## Exercise description:
Please convert the rows into a numbered list, starting at the first row and ending at the line that contains "coord(16,242)", leaving out blank lines.

## Material to process:
^^^^^^^^

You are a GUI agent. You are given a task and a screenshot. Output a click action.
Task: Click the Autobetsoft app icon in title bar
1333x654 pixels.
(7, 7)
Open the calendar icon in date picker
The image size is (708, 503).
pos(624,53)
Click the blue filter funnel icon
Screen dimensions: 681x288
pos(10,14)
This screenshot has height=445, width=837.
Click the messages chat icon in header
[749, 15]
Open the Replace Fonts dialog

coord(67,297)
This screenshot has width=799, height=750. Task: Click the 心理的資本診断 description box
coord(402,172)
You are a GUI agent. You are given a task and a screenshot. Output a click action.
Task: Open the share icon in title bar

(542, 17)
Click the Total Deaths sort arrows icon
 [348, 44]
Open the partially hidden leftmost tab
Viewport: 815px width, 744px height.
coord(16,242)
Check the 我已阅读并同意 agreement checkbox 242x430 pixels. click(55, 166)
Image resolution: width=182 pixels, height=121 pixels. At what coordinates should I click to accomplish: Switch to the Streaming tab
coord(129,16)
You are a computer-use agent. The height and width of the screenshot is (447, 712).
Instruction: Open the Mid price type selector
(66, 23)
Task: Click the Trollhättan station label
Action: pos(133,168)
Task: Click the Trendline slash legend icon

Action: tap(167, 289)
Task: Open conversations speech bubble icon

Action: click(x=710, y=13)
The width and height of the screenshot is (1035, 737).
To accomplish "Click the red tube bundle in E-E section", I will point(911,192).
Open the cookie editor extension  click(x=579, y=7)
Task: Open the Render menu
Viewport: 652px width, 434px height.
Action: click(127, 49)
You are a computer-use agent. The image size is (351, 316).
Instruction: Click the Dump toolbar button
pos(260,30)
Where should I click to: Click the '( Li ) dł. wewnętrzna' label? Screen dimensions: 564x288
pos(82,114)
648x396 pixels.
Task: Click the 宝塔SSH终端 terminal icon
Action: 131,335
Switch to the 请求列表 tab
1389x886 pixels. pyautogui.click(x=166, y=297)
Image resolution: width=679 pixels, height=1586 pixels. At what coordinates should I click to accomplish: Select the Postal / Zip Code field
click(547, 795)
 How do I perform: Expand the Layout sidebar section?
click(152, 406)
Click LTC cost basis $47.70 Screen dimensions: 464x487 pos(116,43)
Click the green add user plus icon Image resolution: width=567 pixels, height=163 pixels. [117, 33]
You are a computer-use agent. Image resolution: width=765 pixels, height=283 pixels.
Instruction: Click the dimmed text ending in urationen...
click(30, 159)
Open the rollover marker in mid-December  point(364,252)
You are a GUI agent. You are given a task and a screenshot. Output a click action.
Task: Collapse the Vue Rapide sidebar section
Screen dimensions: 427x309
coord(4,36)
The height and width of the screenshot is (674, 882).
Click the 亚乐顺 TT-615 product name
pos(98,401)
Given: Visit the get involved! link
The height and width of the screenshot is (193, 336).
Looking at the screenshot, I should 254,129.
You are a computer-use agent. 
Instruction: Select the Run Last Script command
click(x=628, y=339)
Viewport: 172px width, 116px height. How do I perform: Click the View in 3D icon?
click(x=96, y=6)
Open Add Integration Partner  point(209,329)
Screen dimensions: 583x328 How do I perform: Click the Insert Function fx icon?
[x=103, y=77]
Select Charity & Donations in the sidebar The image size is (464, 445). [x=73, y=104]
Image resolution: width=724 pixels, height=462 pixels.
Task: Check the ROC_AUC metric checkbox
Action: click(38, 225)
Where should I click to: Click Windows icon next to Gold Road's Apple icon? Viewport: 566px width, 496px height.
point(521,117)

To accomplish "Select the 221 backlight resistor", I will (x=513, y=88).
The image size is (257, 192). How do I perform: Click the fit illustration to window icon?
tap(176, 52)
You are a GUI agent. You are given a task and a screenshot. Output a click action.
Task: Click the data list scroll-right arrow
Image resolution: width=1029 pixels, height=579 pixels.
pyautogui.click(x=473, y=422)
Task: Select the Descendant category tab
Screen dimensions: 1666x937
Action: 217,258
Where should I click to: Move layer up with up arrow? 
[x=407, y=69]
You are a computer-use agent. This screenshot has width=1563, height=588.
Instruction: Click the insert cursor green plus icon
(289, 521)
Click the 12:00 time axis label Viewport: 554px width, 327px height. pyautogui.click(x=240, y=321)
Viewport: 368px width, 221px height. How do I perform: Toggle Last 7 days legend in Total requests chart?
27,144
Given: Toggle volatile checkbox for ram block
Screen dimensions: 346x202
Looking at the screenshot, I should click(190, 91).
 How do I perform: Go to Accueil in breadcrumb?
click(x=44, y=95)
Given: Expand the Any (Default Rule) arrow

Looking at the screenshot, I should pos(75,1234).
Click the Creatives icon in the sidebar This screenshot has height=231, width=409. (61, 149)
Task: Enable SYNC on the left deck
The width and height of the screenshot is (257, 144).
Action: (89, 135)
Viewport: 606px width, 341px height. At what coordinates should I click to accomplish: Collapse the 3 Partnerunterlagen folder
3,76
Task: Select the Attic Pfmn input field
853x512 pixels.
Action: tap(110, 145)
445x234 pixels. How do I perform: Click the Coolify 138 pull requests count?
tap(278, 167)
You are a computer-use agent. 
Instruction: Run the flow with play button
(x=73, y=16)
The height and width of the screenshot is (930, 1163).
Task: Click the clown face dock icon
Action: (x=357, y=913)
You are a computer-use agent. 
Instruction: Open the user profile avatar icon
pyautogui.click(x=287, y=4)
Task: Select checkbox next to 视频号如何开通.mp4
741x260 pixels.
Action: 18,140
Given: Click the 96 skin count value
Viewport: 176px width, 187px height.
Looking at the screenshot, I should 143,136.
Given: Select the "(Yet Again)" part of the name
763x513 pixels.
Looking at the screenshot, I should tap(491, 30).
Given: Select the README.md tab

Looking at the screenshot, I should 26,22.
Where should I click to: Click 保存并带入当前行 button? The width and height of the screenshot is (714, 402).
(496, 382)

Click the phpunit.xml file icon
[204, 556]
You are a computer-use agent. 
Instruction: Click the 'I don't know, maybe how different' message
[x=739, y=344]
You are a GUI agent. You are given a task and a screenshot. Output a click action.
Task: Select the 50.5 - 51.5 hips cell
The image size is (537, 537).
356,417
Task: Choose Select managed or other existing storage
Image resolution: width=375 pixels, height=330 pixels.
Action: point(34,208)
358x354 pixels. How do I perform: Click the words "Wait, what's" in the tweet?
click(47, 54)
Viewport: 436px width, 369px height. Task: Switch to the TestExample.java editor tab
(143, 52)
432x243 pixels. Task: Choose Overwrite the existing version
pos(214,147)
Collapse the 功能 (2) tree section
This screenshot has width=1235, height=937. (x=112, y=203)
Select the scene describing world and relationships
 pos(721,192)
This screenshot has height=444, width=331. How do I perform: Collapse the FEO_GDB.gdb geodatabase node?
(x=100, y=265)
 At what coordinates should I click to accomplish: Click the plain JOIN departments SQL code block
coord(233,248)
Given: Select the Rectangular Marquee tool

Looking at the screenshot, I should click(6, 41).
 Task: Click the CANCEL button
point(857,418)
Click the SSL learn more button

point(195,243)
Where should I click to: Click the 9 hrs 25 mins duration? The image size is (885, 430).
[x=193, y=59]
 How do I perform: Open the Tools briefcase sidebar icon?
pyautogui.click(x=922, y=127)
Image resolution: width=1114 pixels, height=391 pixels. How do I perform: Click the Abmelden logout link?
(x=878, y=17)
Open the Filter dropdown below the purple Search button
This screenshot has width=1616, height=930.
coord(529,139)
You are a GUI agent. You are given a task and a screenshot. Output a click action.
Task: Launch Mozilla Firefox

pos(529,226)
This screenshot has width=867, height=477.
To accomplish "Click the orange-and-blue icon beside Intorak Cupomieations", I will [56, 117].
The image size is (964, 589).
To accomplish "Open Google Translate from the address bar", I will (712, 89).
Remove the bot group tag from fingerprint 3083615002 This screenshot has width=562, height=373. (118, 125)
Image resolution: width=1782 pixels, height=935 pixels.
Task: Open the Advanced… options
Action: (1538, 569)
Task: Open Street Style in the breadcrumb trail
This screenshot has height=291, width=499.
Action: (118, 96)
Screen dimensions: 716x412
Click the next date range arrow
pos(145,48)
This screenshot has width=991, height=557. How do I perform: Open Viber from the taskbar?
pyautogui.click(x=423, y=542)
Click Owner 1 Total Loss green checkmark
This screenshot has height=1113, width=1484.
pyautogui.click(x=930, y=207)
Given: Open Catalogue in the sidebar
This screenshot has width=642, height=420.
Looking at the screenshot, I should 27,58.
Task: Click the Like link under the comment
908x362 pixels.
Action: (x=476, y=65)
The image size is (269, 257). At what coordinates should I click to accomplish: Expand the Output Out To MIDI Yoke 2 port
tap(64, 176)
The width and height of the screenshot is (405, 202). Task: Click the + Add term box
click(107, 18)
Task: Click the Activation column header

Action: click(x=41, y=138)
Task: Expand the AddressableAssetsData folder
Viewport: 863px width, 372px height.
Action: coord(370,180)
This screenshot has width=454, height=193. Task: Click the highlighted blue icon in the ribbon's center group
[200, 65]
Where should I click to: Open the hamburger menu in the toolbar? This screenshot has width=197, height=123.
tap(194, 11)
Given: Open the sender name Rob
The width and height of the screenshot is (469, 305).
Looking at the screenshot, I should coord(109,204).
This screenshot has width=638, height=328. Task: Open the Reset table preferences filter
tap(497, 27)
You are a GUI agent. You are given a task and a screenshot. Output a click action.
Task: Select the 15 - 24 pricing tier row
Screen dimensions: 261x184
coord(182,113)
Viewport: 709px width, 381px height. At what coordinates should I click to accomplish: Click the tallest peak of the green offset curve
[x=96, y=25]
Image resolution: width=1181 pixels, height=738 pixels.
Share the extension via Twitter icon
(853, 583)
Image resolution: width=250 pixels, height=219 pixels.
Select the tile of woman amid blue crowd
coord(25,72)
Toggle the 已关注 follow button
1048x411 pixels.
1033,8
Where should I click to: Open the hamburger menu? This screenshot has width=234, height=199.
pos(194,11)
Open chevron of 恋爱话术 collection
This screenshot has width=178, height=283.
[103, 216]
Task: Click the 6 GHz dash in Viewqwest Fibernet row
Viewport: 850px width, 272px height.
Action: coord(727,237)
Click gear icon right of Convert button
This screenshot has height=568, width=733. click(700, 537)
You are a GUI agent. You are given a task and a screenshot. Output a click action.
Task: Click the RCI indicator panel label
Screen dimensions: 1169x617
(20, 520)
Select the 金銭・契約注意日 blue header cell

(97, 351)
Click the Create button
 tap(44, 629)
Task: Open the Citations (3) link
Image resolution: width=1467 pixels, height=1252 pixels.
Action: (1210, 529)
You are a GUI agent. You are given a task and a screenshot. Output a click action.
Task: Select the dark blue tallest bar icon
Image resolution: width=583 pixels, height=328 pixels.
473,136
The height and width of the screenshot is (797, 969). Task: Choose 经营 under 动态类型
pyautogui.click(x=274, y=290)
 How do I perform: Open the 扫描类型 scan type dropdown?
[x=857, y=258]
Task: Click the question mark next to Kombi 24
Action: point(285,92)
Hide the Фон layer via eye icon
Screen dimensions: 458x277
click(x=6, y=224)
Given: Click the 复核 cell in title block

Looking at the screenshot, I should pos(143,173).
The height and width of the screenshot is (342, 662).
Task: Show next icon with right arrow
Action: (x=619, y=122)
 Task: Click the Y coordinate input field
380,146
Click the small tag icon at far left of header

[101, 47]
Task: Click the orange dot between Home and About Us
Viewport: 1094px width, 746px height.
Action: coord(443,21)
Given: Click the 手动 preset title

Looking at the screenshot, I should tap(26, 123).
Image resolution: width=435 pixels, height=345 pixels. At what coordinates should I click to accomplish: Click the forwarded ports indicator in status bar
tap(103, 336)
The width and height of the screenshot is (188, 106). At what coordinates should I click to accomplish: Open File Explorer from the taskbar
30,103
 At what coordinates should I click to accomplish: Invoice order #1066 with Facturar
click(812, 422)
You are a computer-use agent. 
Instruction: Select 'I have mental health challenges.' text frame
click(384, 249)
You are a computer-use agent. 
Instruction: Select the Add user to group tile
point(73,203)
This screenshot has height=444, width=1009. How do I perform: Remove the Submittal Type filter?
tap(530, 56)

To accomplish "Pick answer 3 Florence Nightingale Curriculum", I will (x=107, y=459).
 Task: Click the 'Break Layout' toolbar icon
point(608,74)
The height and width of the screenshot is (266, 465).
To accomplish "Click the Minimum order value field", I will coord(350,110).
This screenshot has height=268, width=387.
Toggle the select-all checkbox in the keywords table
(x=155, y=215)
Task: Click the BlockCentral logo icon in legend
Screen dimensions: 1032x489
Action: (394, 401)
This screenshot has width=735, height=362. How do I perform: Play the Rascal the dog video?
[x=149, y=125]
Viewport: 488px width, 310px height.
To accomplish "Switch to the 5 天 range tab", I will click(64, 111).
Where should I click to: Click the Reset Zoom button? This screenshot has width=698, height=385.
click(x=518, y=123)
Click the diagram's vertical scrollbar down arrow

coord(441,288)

^^^^^^^^

## Correct result:
1. You are a GUI agent. You are given a task and a screenshot. Output a click action.
2. Task: Click the Autobetsoft app icon in title bar
3. 1333x654 pixels.
4. (7, 7)
5. Open the calendar icon in date picker
6. The image size is (708, 503).
7. pos(624,53)
8. Click the blue filter funnel icon
9. Screen dimensions: 681x288
10. pos(10,14)
11. This screenshot has height=445, width=837.
12. Click the messages chat icon in header
13. [749, 15]
14. Open the Replace Fonts dialog
15. coord(67,297)
16. This screenshot has width=799, height=750. Task: Click the 心理的資本診断 description box
17. coord(402,172)
18. You are a GUI agent. You are given a task and a screenshot. Output a click action.
19. Task: Open the share icon in title bar
20. (542, 17)
21. Click the Total Deaths sort arrows icon
22.  [348, 44]
23. Open the partially hidden leftmost tab
24. Viewport: 815px width, 744px height.
25. coord(16,242)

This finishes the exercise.